Das Landratsamt erklärt hierzu, dass man, wenn möglich, die Gemeinden frühzeitig einbinde. Man erhalte in jüngster Zeit aber nähere Informationen zur Verteilung von Geflüchteten oft auch erst sehr kurzfristig. "Eine zuverlässige Vorinformation, mit wem die Unterkunft belegt wird – Nationalität, Anzahl, Familien oder Einzelpersonen, Ukrainevertriebene oder Asylsuchende –, ist derzeit nicht möglich", so das Amt. Ein passendes Unterstützungsnetzwerk könne deshalb erst organisiert werden, wenn die Geflüchteten angekommen sind.
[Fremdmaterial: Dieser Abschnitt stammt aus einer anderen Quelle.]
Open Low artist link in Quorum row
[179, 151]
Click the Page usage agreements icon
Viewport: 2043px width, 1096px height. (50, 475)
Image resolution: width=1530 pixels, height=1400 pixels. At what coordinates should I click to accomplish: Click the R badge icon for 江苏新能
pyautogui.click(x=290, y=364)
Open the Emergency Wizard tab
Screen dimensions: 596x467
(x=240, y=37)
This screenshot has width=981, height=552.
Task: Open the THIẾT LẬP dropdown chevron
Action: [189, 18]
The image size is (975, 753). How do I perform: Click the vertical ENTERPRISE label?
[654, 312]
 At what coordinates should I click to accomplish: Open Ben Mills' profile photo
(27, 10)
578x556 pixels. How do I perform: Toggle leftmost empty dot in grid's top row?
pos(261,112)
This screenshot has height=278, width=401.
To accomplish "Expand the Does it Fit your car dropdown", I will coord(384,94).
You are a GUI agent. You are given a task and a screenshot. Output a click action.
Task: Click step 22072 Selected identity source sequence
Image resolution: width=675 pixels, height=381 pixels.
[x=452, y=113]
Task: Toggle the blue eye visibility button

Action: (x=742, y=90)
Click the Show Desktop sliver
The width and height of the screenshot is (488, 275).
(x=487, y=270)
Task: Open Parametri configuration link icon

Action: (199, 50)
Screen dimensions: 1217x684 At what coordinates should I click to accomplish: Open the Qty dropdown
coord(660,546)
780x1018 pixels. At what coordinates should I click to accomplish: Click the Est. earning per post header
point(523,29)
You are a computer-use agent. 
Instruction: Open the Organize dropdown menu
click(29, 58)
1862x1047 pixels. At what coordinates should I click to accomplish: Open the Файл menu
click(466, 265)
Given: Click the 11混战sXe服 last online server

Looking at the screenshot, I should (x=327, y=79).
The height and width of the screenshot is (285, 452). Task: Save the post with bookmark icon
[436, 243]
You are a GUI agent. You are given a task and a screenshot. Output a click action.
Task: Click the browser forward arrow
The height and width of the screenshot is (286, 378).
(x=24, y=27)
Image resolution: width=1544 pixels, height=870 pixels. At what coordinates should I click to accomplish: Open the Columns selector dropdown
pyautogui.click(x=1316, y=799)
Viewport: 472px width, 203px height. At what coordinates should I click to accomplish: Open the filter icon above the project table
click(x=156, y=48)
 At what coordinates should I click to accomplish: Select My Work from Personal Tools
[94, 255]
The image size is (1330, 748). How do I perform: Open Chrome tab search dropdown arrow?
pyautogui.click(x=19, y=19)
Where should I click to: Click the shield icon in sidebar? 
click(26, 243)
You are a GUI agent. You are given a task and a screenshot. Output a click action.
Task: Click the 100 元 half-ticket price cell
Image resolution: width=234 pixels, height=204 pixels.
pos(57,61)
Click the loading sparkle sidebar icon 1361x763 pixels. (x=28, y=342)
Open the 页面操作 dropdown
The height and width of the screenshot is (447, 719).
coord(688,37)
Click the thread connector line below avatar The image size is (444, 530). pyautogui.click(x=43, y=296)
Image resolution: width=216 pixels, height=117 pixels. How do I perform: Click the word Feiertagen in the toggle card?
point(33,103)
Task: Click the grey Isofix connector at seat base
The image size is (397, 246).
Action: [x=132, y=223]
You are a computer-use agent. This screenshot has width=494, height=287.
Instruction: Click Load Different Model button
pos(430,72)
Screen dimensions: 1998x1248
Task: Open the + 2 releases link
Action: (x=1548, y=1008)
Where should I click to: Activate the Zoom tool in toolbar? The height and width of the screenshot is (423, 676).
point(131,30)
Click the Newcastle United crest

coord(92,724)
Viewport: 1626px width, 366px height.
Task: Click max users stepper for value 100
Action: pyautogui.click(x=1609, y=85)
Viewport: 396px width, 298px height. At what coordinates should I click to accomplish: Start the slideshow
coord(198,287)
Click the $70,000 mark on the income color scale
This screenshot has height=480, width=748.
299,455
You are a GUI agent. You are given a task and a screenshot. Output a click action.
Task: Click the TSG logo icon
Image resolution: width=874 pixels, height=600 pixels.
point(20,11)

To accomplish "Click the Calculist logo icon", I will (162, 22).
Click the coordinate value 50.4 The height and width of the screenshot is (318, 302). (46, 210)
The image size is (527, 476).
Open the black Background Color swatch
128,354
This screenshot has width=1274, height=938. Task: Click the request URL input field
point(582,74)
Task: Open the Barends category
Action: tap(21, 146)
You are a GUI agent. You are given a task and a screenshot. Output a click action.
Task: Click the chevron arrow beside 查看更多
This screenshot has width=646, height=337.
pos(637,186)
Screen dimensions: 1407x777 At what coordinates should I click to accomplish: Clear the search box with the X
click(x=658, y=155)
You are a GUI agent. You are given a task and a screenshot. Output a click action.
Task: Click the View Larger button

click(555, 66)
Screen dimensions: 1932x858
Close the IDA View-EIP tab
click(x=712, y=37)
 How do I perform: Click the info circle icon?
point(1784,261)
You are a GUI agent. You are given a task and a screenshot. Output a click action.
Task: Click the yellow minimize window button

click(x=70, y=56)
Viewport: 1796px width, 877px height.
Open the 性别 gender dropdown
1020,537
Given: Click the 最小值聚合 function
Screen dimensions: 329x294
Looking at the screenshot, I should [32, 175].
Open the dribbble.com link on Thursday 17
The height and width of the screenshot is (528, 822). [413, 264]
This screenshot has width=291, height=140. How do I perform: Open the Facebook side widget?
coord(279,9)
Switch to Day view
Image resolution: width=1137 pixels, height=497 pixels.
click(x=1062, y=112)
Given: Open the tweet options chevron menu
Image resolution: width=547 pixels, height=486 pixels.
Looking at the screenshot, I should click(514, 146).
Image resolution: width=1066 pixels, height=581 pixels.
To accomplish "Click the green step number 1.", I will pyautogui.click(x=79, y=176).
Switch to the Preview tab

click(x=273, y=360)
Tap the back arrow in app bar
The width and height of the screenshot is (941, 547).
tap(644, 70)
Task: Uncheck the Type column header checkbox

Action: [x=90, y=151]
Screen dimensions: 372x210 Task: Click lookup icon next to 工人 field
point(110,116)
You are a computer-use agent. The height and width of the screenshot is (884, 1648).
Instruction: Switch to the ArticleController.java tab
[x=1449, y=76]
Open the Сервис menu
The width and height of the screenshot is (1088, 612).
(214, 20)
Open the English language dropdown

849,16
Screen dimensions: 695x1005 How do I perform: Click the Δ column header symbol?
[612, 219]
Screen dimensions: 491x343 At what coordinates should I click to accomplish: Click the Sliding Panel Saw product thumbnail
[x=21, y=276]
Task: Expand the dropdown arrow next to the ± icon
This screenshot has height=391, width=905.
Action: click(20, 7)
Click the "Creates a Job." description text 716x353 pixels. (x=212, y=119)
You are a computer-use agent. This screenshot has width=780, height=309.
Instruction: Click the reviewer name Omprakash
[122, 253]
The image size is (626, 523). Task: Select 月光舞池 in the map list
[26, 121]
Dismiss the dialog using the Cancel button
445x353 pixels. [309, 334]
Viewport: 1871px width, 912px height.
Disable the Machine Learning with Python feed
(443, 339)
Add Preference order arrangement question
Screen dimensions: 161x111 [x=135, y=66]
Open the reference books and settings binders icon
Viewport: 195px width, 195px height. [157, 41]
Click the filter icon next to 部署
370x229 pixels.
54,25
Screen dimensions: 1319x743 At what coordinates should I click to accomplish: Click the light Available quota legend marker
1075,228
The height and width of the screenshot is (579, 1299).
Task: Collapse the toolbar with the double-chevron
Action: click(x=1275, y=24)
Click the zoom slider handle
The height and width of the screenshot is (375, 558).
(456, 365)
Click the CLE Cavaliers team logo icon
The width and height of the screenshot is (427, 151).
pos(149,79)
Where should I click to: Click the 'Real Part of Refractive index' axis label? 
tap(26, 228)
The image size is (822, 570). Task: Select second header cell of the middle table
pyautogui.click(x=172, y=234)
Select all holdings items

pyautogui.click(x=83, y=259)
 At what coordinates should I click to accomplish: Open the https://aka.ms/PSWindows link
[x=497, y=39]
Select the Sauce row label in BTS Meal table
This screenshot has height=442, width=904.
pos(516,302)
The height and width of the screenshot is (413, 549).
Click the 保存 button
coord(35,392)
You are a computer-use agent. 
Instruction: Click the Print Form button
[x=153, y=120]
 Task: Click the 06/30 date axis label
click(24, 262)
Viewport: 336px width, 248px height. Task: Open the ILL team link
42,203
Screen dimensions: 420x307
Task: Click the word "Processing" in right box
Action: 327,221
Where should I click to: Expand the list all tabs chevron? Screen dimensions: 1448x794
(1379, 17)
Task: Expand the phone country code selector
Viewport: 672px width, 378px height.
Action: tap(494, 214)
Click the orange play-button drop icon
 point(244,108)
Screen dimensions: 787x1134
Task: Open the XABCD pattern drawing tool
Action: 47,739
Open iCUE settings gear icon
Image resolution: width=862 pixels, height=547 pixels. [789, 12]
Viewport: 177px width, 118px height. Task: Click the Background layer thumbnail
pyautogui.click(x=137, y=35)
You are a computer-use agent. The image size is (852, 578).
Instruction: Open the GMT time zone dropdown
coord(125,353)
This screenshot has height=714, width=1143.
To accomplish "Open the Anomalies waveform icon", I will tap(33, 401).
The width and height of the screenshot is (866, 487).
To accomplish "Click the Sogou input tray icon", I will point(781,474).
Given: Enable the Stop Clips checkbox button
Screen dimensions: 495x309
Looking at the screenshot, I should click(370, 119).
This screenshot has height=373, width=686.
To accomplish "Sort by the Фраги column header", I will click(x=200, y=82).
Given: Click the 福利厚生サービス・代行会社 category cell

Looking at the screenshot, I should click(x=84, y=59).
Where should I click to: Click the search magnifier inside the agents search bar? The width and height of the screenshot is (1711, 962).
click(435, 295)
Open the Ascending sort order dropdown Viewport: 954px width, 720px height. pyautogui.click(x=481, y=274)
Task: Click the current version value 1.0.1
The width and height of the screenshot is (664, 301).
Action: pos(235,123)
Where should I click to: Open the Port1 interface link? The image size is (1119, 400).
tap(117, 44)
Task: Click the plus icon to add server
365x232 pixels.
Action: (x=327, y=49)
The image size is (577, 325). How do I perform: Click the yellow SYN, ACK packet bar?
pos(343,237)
Seit Anfang 2022 werden wieder dezentrale Unterkünfte angemietet
Allgemein muss der Landkreis gegenüber der Regierung von Unterfranken eine gewisse Quote erfüllen, was die Aufnahme von Asylbewerberinnen und Asylbewerbern betrifft. "Beim Erfüllungsgrad belegt das Landratsamt Haßberge derzeit den letzten Platz in Unterfranken", informiert die Behörde auf Anfrage. Man habe bis Ende 2020 "in Erfüllung der damaligen Weisungslage des Freistaates" alle angemieteten Unterkünfte aufgelöst. Andere Kreisverwaltungsbehörden hätten sich in Mietverträgen länger gebunden, "sodass zunächst andernorts vorhandene Leerstände aufzufüllen waren".
Ende 2021 habe die Regierung von Unterfranken dann das Landratsamt Haßberge aufgefordert, erneut in die dezentrale Unterbringung einzusteigen. "Seit Anfang 2022 wird diese Zug um Zug wieder hochgefahren." Der aktuelle Erfüllungsgrad liege in Bezug auf Asylsuchende bei 55 Prozent. Ob beziehungsweise wann die 100 Prozent erreicht werden, sei nicht absehbar, weil im Gebiet anderer Kreisverwaltungsbehörden ebenfalls kontinuierlich weiter angemietet werde.
Klar ist, es kommen wieder mehr Geflüchtete. "Da die allgemeine Entwicklung bei der Fluchtmigration in nächster Zeit eine verstärkte Zuweisung in den Landkreis erwarten lässt, werden die Akquisitionsbemühungen derzeit verstärkt", informiert das Landratsamt. Die Zahl der aktuell 15 dezentralen Unterkünfte sei daher nur eine Momentaufnahme.